BEGIN

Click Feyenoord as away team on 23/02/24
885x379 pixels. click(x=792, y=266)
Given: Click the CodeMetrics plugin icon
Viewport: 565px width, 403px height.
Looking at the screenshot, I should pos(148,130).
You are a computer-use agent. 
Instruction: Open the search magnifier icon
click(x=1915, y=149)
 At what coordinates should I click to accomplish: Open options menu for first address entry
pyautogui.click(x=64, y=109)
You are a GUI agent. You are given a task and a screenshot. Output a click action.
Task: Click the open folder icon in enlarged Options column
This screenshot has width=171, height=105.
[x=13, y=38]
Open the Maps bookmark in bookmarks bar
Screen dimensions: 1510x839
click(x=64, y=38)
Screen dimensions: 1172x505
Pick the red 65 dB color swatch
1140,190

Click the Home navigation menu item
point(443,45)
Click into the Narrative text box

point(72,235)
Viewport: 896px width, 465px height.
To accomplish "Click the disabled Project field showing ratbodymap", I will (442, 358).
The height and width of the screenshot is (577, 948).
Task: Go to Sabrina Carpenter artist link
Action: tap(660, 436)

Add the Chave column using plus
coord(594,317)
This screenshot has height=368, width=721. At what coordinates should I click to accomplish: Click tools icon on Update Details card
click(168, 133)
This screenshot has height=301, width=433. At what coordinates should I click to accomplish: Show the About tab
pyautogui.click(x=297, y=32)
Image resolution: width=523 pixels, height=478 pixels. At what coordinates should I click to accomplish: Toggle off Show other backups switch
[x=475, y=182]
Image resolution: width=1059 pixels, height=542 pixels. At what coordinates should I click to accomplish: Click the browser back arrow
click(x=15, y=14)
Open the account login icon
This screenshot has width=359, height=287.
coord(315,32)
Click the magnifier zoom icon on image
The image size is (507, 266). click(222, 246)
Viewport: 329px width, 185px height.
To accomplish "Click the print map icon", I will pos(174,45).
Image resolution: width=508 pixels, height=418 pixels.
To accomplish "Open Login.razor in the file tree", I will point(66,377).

END

### EXERCISE AIM:
Write down every line of the data above that includes the string "agent".

### RESULT OF THIS EXERCISE:
You are a computer-use agent. 
You are a GUI agent. You are given a task and a screenshot. Output a click action.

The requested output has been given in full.